- _PROBLEM TO WORK ON_
The whole of the data is to be returned without a single change.

----

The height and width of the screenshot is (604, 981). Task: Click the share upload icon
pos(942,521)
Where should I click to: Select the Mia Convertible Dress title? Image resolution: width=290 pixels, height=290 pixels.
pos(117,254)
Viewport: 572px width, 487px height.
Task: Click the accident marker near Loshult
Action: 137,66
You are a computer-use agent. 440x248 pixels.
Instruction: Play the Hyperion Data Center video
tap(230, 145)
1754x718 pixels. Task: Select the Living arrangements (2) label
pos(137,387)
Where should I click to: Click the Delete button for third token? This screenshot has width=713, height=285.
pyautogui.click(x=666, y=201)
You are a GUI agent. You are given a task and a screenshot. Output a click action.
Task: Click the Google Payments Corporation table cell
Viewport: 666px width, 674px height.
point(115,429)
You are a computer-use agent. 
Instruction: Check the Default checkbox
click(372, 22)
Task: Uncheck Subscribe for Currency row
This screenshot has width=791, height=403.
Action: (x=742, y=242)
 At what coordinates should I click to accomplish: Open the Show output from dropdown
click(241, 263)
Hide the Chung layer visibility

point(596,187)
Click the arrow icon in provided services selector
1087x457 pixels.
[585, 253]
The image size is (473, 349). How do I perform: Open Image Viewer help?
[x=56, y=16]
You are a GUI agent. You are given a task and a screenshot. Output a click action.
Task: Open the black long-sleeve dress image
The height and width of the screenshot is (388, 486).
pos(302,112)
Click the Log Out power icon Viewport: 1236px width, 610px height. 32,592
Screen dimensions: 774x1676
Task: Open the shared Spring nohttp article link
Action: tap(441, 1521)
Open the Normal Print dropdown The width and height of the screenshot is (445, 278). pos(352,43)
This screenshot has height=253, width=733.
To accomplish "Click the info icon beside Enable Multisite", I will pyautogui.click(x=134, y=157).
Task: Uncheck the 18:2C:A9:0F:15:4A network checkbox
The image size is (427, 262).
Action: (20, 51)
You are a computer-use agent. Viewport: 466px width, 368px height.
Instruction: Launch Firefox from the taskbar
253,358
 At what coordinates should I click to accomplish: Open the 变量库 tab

----

- _TASK OUTPUT_
The height and width of the screenshot is (604, 981). Task: Click the share upload icon
pos(942,521)
Where should I click to: Select the Mia Convertible Dress title? Image resolution: width=290 pixels, height=290 pixels.
pos(117,254)
Viewport: 572px width, 487px height.
Task: Click the accident marker near Loshult
Action: 137,66
You are a computer-use agent. 440x248 pixels.
Instruction: Play the Hyperion Data Center video
tap(230, 145)
1754x718 pixels. Task: Select the Living arrangements (2) label
pos(137,387)
Where should I click to: Click the Delete button for third token? This screenshot has width=713, height=285.
pyautogui.click(x=666, y=201)
You are a GUI agent. You are given a task and a screenshot. Output a click action.
Task: Click the Google Payments Corporation table cell
Viewport: 666px width, 674px height.
point(115,429)
You are a computer-use agent. 
Instruction: Check the Default checkbox
click(372, 22)
Task: Uncheck Subscribe for Currency row
This screenshot has width=791, height=403.
Action: (x=742, y=242)
 At what coordinates should I click to accomplish: Open the Show output from dropdown
click(241, 263)
Hide the Chung layer visibility

point(596,187)
Click the arrow icon in provided services selector
1087x457 pixels.
[585, 253]
The image size is (473, 349). How do I perform: Open Image Viewer help?
[x=56, y=16]
You are a GUI agent. You are given a task and a screenshot. Output a click action.
Task: Open the black long-sleeve dress image
The height and width of the screenshot is (388, 486).
pos(302,112)
Click the Log Out power icon Viewport: 1236px width, 610px height. 32,592
Screen dimensions: 774x1676
Task: Open the shared Spring nohttp article link
Action: tap(441, 1521)
Open the Normal Print dropdown The width and height of the screenshot is (445, 278). pos(352,43)
This screenshot has height=253, width=733.
To accomplish "Click the info icon beside Enable Multisite", I will pyautogui.click(x=134, y=157).
Task: Uncheck the 18:2C:A9:0F:15:4A network checkbox
The image size is (427, 262).
Action: (20, 51)
You are a computer-use agent. Viewport: 466px width, 368px height.
Instruction: Launch Firefox from the taskbar
253,358
 At what coordinates should I click to accomplish: Open the 变量库 tab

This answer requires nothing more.